Your objective :: Find every line in the entries below that contains the word "should", and copy each of those lines in full.

Records shown ::
• • • •

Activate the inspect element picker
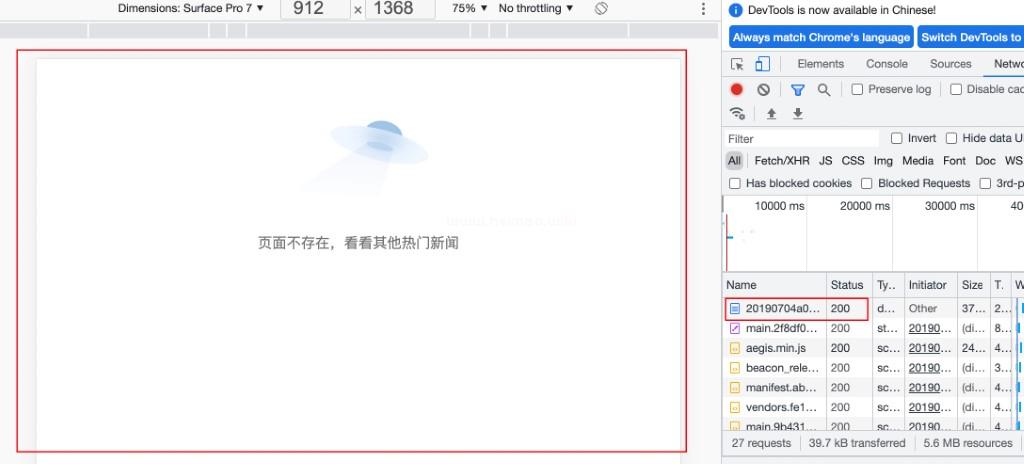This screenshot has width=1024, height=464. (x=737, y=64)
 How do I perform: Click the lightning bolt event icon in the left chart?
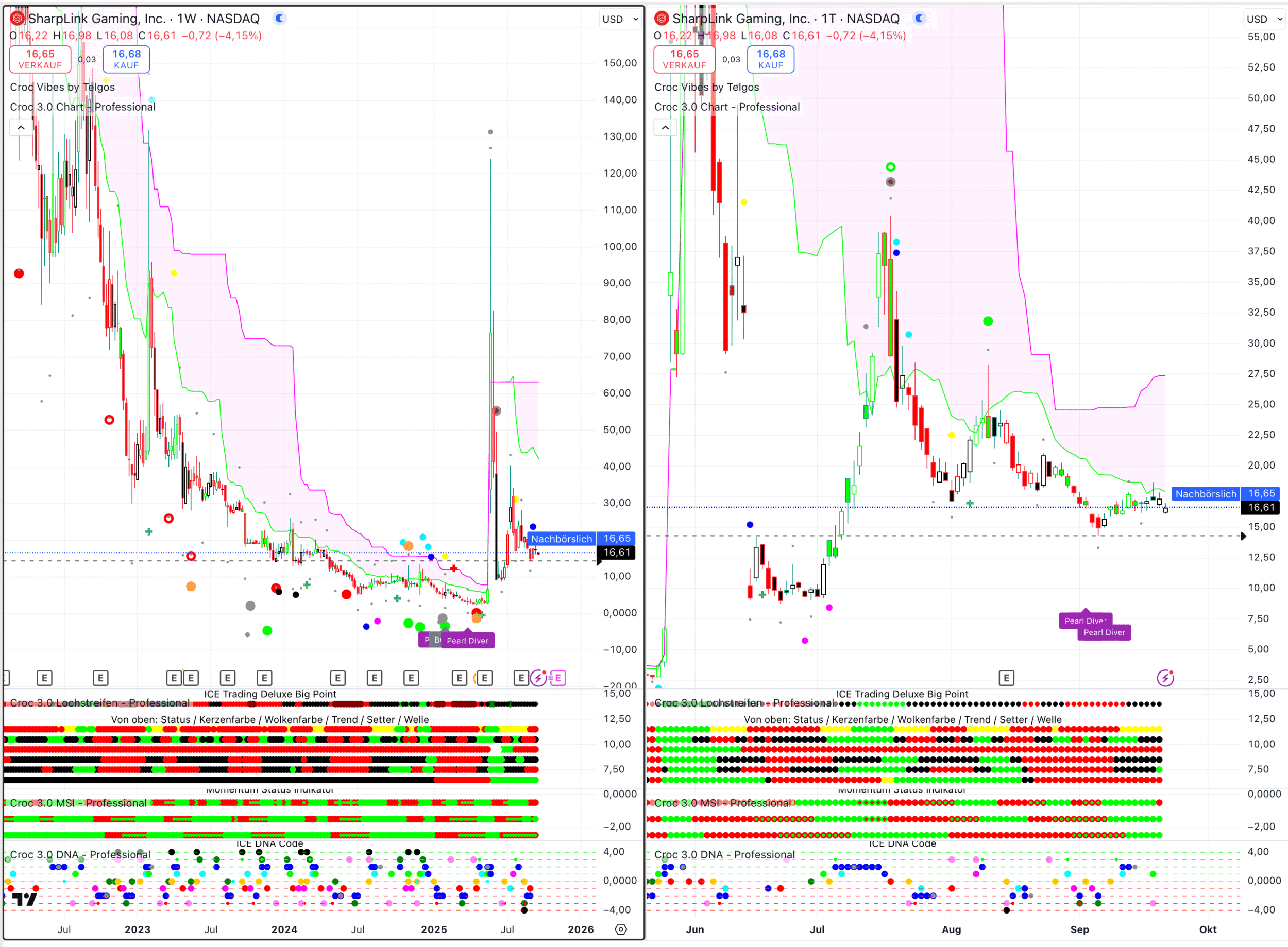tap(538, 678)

• • • •

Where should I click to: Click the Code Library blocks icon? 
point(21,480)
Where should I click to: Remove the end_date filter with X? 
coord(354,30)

• • • •

Result of this task ::
Where should I click to: Click the Code Library blocks icon? 
Where should I click to: Remove the end_date filter with X? 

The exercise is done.